14-I:  You can see several large accumulations of diabase along the lakeshore here.  The northernmost group has several pieces that have a hexagonal shape.  This shape is due to columnar jointing, a feature that resulted from the rapid cooling of the diabase magma.  The hexagonal columns originally form perpendicular to the surface against which the magma cooled.

What is the nature of the diabase here?  There are three possibilities:  (1) the piles could all be part of one large steeply dipping dike that parallels the lakeshore, about N30°E; (2) each pile may represent a separate steeply dipping dike trending NW; or (3) they may all belong to a sill - a nearly flat-lying body that was intruded parallel to and between the sedimentary beds above and below it.  What do you think?  How would you test these theories?

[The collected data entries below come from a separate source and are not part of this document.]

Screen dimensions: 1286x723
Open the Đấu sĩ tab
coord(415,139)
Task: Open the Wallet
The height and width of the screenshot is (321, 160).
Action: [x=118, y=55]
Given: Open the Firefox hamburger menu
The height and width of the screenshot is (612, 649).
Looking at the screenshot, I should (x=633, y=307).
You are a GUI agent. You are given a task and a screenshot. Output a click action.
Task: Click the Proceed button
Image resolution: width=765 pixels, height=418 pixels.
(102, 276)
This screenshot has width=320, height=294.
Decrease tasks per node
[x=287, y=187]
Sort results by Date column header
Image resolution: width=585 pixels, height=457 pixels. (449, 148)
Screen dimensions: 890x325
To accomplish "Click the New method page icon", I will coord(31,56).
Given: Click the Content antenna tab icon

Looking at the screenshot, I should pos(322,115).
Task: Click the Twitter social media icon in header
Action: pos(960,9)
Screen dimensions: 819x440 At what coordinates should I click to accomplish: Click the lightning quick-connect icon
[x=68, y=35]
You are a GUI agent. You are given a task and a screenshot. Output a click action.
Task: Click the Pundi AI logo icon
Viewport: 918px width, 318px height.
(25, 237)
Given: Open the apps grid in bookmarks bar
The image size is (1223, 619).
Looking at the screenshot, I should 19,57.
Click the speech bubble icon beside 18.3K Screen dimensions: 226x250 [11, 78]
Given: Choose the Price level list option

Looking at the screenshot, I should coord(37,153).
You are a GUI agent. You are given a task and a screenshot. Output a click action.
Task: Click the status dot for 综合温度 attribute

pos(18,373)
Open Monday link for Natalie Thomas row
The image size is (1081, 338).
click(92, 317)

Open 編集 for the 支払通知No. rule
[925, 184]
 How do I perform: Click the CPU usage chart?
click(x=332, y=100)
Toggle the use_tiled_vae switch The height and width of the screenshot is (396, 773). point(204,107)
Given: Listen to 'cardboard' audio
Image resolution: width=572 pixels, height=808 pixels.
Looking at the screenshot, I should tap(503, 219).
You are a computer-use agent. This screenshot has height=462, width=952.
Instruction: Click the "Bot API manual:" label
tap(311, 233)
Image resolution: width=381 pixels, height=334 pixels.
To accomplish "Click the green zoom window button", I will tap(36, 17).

40.2 – Cross a path from a residence, L.

14-J:  There is a large block of diabase here behind a house.

40.5 – Cross an overgrown roadbed and soon a possibly, dry Creek bed.

14-K:  More diabase.

40.6 – Reach another old roadbed. Cross it and veer towards R to stay on the trail.

14-L:  More diabase.

40.7 – Pass some trail signage and veer to the L by a residence. Soon start to walk near, but above, the lake shore.

14-M:  Still more diabase.

40.9 – Reach a gravel road (private) as the trail turns R to follow it.

41.0 – After the road goes over the dam of a small pond, L, turn R to reenter the woods.

14-N:  Even more diabase.  All this diabase suggests that we are probably walking through a sill.  If it were a dike, or several dikes, they would all fall in lines.

41.2 – The trail crosses a narrow path.

41.3 – Cross another roadbed, with a blue-blazed connection (0.1 mi L) to Santee Road.

14-O:  More diabase as you approach Santee Road.

41.5 – Cross under a powerline.

41.7 mi – Reach another powerline. The lake is R.   To continue to Section 15, cross over Little Lick Creek using the new trail bridge.